Praktik Properti Berkelanjutan pada Indonesia, Apartemen Hal ini Kantongi Sertifikasi EDGE Zero Carbon

JAKARTA – Farpoint kemudian Asia Green Real Estate mengembangkan apartemen Verde Two dalam kawasan segitiga emas Kuningan, DKI Jakarta Selatan. Pembangunan apartemen yang dimaksud menghabiskan sekitar Rp2 Triliun.
Sebagai informasi, Farpoint merupakan anak perusahaan dari Gunung Sewu Group yang digunakan selama 30 tahun mengembangkan properti residensial, komersial, perhotelan, ritel, dan juga manajemen aset. Sedangkan Asia Green Real Estate merupakan pengelola aset yang mana sepenuhnya teregulasi serta berspesialisasi pada pembangunan ekonomi properti berkelanjutan dalam Asia.
Portofolio properti perusahaan ini sudah pernah tersertifikasi dengan GRESB serta seluruh properti miliki label bangunan hijau yang diakui secara global.
Apartemen Verde Two yang tersebut dikembangkan Farpoint dan juga Asia Green Real Estate berhasil meraih sertifikasi tertinggi Excellence in Design for Greater Efficiencies (EDGE) Zero Carbon. EDGE adalah sistem sertifikasi bangunan hijau yang mana diakui secara internasional kemudian dikembangkan oleh International Finance Corporation (IFC), bagian dari Grup Bank Dunia.

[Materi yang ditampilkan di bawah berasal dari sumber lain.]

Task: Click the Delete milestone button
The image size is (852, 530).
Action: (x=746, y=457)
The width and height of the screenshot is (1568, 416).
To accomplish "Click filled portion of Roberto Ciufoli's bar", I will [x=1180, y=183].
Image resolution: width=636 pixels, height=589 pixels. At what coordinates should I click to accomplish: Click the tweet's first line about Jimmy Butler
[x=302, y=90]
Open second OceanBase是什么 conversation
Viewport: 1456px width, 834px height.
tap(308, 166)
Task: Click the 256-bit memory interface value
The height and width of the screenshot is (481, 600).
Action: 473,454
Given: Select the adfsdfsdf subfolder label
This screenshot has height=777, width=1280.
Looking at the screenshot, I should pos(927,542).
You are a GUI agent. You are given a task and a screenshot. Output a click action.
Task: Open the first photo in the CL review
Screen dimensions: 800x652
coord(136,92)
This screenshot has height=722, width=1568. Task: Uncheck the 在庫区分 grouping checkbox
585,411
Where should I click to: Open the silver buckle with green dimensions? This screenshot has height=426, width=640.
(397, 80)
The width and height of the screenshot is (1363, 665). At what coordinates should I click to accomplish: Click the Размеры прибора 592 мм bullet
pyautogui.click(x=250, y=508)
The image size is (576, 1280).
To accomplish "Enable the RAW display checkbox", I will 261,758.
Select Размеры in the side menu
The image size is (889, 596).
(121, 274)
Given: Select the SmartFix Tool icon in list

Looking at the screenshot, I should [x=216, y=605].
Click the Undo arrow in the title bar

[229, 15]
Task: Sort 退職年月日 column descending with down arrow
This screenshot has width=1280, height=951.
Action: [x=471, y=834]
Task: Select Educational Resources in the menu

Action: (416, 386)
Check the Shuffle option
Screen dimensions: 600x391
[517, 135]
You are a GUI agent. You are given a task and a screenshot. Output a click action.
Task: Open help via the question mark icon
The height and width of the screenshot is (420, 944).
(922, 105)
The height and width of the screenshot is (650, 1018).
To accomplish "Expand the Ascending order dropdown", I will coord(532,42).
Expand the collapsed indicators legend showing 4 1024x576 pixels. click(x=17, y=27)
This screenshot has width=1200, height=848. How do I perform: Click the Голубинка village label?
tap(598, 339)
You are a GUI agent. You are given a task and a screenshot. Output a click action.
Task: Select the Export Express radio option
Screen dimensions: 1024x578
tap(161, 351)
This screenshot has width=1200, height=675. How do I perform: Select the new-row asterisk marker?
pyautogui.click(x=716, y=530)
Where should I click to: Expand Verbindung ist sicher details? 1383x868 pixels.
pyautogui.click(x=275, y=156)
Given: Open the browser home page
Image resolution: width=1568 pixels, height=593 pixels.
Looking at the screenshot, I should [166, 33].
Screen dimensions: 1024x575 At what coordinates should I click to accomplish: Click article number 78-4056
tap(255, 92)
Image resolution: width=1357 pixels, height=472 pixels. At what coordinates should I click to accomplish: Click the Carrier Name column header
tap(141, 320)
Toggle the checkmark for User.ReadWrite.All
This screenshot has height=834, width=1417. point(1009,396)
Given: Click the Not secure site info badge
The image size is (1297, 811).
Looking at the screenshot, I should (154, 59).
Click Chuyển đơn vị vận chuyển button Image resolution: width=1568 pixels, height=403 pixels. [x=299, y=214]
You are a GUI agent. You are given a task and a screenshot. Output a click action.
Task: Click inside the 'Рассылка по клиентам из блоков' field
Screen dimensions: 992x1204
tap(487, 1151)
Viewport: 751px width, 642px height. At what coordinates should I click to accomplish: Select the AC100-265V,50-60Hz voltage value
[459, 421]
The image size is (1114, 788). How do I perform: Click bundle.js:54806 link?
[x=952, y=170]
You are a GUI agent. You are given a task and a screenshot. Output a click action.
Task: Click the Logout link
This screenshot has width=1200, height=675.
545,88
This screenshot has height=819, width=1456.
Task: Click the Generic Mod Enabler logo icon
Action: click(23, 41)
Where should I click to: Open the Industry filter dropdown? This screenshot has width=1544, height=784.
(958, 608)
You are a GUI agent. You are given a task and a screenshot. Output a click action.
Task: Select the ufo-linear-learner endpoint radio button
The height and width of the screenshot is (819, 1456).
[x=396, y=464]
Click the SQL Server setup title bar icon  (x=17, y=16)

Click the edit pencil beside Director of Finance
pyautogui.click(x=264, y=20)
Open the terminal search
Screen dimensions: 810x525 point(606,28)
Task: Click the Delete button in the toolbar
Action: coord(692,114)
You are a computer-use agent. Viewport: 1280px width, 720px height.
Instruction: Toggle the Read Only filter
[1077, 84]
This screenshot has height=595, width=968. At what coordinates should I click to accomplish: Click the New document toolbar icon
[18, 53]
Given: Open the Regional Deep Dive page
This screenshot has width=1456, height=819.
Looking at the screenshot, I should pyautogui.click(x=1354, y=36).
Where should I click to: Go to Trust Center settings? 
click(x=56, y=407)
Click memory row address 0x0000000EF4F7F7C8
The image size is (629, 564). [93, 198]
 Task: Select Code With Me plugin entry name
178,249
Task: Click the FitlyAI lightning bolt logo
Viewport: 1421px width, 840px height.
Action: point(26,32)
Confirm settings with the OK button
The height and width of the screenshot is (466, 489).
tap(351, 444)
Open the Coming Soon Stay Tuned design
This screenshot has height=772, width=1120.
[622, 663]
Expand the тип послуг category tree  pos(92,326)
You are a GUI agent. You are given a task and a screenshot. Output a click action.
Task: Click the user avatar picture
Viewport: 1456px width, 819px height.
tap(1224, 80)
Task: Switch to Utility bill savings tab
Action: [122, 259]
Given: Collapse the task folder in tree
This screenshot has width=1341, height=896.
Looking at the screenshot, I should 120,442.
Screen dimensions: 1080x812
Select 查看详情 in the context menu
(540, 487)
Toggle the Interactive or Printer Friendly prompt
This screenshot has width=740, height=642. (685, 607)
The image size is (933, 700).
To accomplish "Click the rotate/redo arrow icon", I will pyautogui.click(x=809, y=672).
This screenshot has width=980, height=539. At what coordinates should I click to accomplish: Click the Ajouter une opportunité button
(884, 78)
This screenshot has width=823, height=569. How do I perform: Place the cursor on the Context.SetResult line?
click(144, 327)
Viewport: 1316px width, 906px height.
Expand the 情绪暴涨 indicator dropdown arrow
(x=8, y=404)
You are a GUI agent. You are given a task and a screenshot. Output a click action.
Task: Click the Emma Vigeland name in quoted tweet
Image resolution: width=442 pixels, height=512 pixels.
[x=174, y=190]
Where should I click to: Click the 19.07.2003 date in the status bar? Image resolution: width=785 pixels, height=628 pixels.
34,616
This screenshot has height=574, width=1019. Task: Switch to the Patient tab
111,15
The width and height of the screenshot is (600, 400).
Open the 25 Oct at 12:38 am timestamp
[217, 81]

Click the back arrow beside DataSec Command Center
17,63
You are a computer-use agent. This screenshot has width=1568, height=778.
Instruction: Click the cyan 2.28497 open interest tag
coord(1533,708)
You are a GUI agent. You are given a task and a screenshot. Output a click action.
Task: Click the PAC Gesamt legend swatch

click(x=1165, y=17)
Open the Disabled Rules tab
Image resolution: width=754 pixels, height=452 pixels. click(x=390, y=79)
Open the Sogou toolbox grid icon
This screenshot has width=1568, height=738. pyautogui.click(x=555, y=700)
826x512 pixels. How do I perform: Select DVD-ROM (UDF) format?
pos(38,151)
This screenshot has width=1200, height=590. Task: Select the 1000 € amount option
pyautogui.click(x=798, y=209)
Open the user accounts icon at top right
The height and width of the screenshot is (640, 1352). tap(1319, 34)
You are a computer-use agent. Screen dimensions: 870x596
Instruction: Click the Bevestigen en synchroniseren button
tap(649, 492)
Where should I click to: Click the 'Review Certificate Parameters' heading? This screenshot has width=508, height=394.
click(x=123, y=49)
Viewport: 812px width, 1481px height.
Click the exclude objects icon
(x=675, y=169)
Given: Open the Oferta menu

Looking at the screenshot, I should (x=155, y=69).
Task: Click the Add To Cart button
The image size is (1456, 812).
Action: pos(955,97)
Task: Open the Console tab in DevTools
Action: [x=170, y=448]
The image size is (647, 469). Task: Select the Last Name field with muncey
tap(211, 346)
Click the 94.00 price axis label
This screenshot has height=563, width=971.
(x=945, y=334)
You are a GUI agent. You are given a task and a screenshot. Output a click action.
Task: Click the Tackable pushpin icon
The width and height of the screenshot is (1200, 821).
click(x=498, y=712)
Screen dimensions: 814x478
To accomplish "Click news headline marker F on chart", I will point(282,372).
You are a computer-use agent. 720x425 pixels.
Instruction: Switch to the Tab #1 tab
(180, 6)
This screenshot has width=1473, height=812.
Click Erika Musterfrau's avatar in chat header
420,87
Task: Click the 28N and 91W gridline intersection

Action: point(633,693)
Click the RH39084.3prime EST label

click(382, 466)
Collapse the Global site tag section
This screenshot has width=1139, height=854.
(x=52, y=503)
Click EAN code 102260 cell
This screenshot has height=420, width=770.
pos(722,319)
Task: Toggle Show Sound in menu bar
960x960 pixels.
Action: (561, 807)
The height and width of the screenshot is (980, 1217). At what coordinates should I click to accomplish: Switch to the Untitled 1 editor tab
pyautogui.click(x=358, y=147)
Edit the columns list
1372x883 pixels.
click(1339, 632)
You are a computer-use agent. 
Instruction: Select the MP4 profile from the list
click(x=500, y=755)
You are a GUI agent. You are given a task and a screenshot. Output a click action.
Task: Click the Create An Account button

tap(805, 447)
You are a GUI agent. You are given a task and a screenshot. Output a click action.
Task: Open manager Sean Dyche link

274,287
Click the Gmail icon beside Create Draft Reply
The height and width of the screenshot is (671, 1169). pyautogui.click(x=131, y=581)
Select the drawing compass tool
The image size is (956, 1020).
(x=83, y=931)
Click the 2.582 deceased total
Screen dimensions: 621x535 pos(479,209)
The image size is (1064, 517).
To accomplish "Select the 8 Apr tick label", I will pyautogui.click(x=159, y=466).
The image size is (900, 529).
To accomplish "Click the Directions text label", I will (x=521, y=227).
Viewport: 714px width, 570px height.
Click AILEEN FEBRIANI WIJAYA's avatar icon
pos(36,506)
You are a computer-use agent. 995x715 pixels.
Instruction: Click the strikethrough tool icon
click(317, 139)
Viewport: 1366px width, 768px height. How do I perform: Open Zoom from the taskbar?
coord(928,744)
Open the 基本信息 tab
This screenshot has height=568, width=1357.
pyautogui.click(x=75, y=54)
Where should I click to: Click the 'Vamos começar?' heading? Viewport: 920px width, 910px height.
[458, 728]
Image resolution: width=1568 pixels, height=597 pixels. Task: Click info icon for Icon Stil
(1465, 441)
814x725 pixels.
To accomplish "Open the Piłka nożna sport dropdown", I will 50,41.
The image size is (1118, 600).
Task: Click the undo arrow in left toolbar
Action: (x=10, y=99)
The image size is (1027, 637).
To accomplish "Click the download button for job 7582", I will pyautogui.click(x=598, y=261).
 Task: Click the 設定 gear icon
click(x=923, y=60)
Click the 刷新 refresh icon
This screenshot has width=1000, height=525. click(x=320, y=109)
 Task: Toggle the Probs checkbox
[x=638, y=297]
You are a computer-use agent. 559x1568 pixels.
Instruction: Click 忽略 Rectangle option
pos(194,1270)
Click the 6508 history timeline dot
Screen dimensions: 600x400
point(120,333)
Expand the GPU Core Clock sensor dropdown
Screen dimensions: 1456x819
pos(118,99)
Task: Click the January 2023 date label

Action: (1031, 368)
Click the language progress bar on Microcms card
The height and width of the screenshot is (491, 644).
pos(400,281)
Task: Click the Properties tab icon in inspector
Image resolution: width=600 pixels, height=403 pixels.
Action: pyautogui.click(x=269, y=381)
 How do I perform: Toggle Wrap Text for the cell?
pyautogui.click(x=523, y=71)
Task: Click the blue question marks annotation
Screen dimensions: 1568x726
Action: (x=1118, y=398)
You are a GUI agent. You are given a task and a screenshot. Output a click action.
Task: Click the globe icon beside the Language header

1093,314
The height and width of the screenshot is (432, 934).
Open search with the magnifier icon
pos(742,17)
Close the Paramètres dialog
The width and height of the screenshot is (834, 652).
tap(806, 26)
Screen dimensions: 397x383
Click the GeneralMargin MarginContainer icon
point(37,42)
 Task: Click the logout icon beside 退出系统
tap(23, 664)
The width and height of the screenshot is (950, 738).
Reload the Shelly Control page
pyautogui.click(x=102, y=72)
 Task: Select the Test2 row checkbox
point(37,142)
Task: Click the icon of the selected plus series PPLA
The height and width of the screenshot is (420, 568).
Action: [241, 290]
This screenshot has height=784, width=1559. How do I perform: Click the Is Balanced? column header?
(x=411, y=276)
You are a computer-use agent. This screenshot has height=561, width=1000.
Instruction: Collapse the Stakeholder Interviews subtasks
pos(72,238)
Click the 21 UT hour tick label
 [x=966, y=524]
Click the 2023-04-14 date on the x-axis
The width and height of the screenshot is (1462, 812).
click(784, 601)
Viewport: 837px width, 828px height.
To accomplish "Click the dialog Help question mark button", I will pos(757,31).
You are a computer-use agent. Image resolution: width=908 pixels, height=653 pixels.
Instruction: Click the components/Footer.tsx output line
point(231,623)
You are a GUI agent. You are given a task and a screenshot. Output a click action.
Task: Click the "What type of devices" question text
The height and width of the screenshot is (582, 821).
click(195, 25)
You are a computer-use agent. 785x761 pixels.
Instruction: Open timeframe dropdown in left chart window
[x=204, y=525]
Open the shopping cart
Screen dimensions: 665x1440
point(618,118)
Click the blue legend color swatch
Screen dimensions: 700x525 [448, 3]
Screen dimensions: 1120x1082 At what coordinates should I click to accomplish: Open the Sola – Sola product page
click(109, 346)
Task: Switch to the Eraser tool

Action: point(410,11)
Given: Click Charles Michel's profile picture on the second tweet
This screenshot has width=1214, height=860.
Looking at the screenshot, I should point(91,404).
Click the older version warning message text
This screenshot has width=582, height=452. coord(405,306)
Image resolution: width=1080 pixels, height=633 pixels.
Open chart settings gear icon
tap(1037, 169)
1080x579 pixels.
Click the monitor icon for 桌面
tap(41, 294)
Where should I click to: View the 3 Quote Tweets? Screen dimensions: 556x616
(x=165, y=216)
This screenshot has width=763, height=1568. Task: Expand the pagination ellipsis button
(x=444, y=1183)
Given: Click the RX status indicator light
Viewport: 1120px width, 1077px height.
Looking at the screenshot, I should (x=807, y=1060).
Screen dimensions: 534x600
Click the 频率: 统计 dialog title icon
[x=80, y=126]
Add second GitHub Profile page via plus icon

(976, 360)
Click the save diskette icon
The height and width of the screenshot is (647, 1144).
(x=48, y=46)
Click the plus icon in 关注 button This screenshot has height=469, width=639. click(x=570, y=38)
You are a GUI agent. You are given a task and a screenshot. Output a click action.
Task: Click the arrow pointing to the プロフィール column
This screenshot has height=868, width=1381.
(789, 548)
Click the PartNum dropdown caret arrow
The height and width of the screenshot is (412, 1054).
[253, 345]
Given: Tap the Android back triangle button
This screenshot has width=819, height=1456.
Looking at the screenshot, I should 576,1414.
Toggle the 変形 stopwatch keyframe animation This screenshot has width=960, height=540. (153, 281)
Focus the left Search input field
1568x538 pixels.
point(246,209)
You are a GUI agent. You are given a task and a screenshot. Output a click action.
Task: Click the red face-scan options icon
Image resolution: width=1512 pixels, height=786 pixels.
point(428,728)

CEO Farpoint, Tatang Widjaja menyatakan, bahwa status EDGE Zero Carbon ini memberikan faedah besar bagi para penghuni, seperti pengurangan biaya utilitas juga lingkungan yang lebih tinggi sehat. Pencapaian ini juga menjadi langkah nyata di praktik properti berkelanjutan pada Indonesia, sejalan dengan target pengurangan karbon nasional juga global, dan juga menggalang visi Indonesia bebas emisi karbon pada 2060.
“Kami tentu bangga akibat Verde Two menjadi kompleks hunian tinggi pertama di tempat Indonesia yang mana meraih sertifikasi EDGE Zero Carbon,” ujarnya, Rabu (5/2/2025).
Ia menambahkan bahwa pencapaian ini mencerminkan komitmen perusahaan terhadap keberlanjutan, dan juga menghadirkan pengalaman hidup yang unggul serta ramah lingkungan bagi para penghuni.
Dalam pengerjaan apartemen ini, berbagai teknologi ramah lingkungan diterapkan, seperti teknologi insulasi canggih double low-e glass yang mana mengempiskan paparan sinar ultraviolet (UV) ke di unit apartemen. Selain itu, penyelenggaraan sistem pendingin udara Variable Refrigerant Volume (VRV) dengan Coefficient of Performance (CoP) yang tinggi menimbulkan konsumsi energi tambahan efisien. AC ini juga dilengkapi teknologi double filtration PM 2.5, juga sistem pencahayaan menggunakan lampu LED hemat energi.
Sementara itu Managing Partner Asia Green Real Estate, Alex Buechi menyampaikan, bahwa pada waktu ini sektor perbankan mulai terlibat memberikan pembiayaan hijau untuk lapangan usaha properti. “Untuk Kredit Pemilikan Apartemen (KPA), ada berbagai keuntungan tambahan lantaran bank sekarang semakin sadar akan inisiatif pembiayaan hijau,” ujarnya.
Menurutnya, sertifikasi EDGE Zero Carbon pada Verde Two adalah bukti nyata bahwa penanaman modal properti berkelanjutan dapat menciptakan nilai lebih. “Kami percaya bangunan hijau tiada hanya saja bermanfaat bagi lingkungan, tetapi juga meningkatkan kebugaran dan juga kesejahteraan penghuninya. Dengan sertifikasi ini, Verde Two menjadi tolok ukur bagi bangunan hijau di dalam kawasan ini,” katanya.
Ia meyakini bahwa ke depannya semakin berbagai warga yang dimaksud tertarik memiliki hunian ramah lingkungan, khususnya oleh sebab itu biaya operasional yang dimaksud lebih besar rendah. “Saat ini tingkat okupansi Verde Two sudah pernah mencapai 70%,” tutup Alex.